• _To do_: Which of the lines below include "agent"? Each one should be copied out.

• _Given data_:

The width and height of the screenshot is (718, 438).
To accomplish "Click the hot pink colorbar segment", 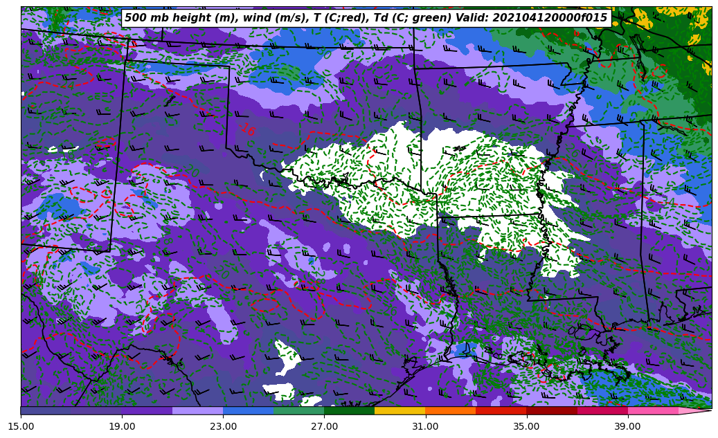I will click(652, 410).
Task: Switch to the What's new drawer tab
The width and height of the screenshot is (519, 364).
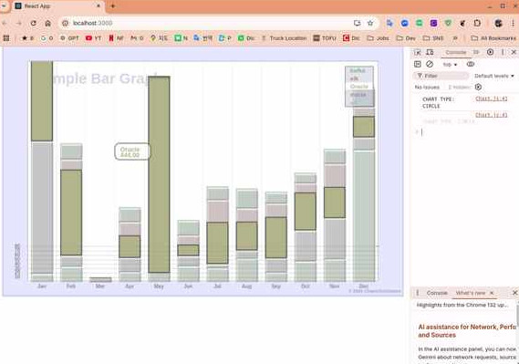Action: coord(471,293)
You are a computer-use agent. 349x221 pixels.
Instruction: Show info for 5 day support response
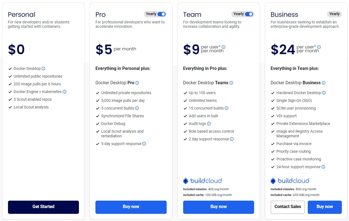click(x=144, y=144)
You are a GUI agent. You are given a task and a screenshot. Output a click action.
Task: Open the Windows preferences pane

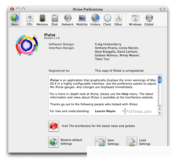click(135, 20)
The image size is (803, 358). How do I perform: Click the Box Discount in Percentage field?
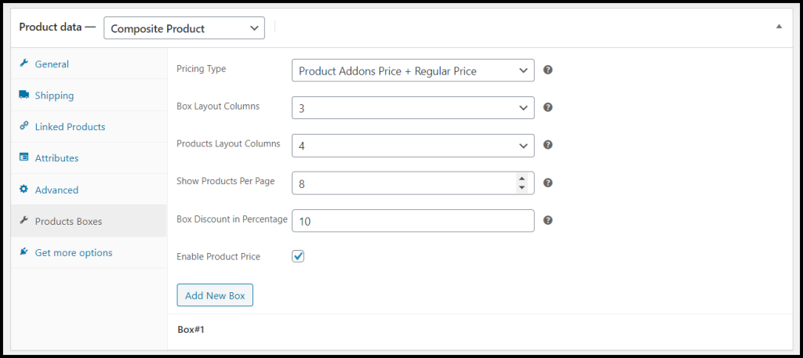(412, 221)
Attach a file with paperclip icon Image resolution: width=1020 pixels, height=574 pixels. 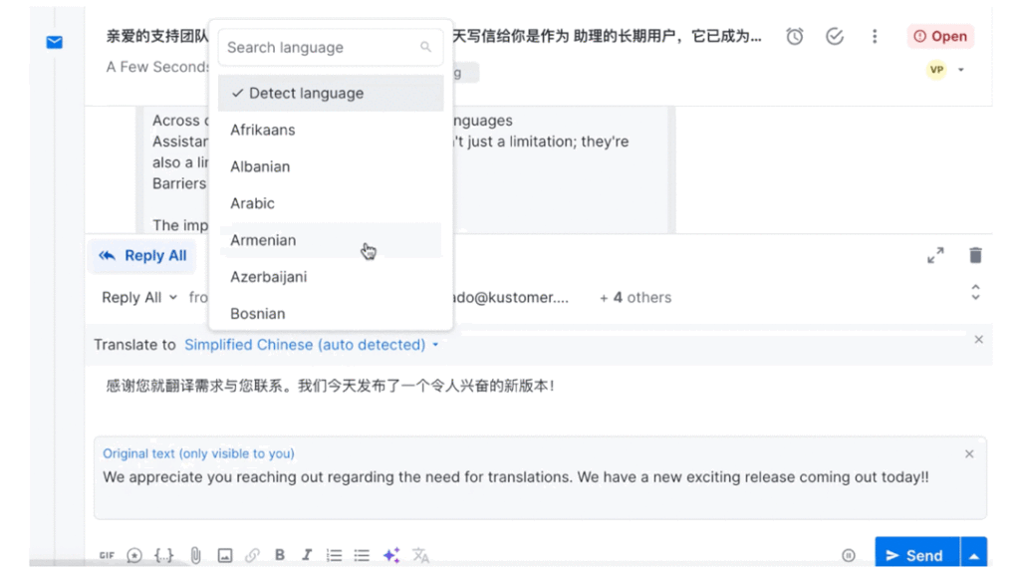tap(196, 555)
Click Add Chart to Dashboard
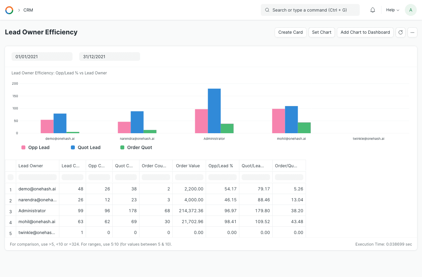Image resolution: width=422 pixels, height=277 pixels. click(365, 32)
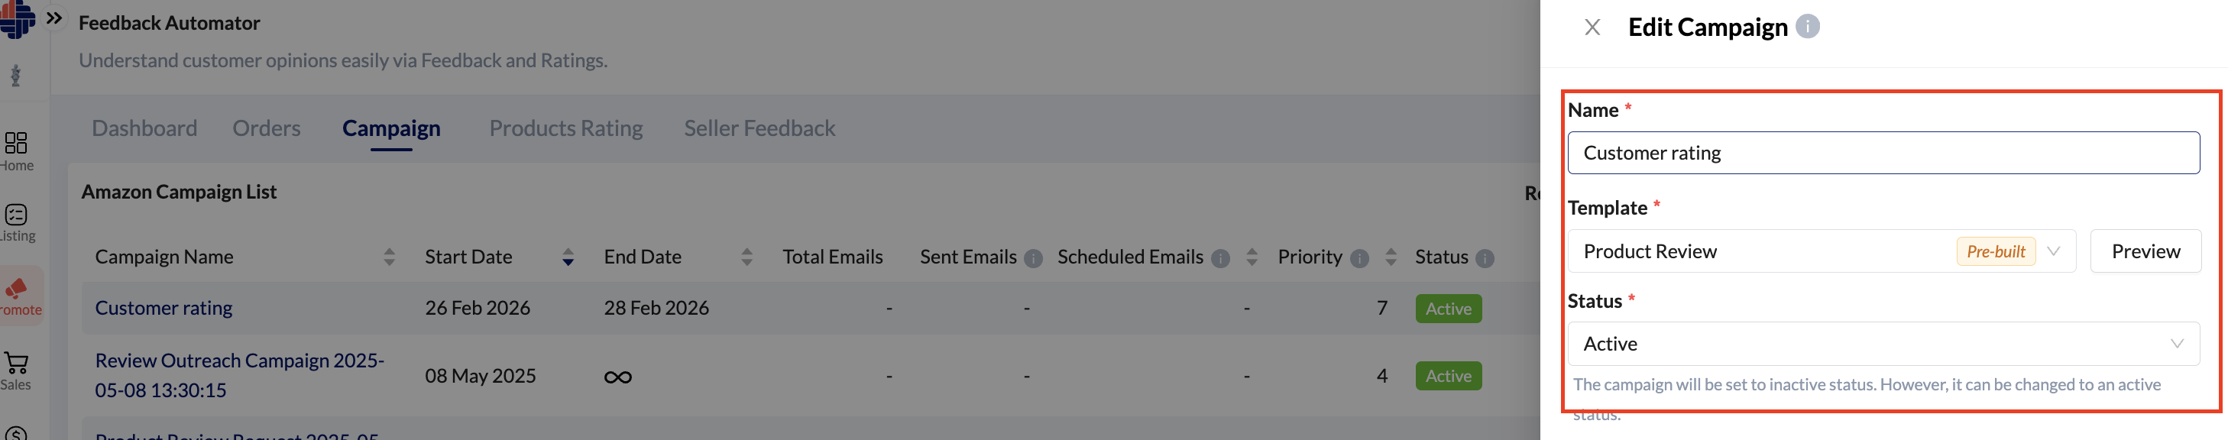2228x440 pixels.
Task: Open the Listing sidebar icon
Action: point(16,222)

• _Answer to this task_:
You are a computer-use agent. 349x221 pixels.
You are a GUI agent. You are given a task and a screenshot. Output a click action.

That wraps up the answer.